With the money from the sale, we paid our tuition fees and bought a smaller house.
Hashem paid us back many times over for that decision. One day, a wealthy woman from the neighborhood knocked on my door and said, “Hi, I’m here to buy your house.”
“Sorry, my house isn’t for sale,” I said.
“You don’t understand,” she responded. “I’m buying this house. Name your price.”
It was an offer we couldn’t refuse. From the handsome profits of that sale we paid off our mortgage and swapped our house for another house two doors down. Eventually, we sold our house in Boca Raton, and with that money we were able to buy a small townhouse in Beit Shemesh and support our married children in learning.
Ten years ago, my husband and I made aliyah, joining three of our children who have settled in Eretz Yisrael.
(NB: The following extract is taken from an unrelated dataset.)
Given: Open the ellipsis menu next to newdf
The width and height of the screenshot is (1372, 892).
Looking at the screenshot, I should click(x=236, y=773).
Two of our children live in Florida, and although our family is not Lubavitch, some of my grandchildren actually attended the Landow Yeshiva preschool.
When my grandchildren enrolled in the Landow Yeshiva, my father, their proud great-grandfather, finally had an answer for the people who had ridiculed him for donating millions to the yeshivah. “My children didn’t attend the Landow Yeshiva,” he said, “and my grandchildren didn’t attend the Landow Yeshiva. But my great-grandchildren do attend the Landow Yeshiva.”
Later in life, he described the opportunity to build the yeshivah as “winning the lottery.” When we’d pass by the yeshivah building together, he would point to it and say, “This, no one can ever take away from me.” By that time, his business was a distant memory, his investments and real estate were gone, and he had no significant assets to his name. All that was left of his wealth was the yeshivah — through which, the Lubavitcher Rebbe once told him, he had brought 100,000 Jewish youth back to their Source.
In 2008, my father died suddenly, at the age of 81, after collapsing of a heart attack during a game of tennis. By the time I heard the news and rushed to his side, he had already passed on to the Next World, but I merited to sit with his body and guard it before the burial. Knowing that his neshamah could still hear what was going on, I sang to him, “A hundred thousand Jews are singing songs of Shabbos,” thinking that this would comfort him as he made his transition to the Next World — and that it would be his ticket to the World to Come.
Mel Landow never had the opportunity to attend a yeshivah, nor did he send any of his children to yeshivah. But today, his great-grandchildren attend yeshivos in Eretz Yisrael and America, while his spiritual descendants — the students of the Landow Yeshiva, past and present — continue to sing songs of Shabbos all over the world.
Up in Gan Eden, he’s still cashing in on his winning lottery ticket.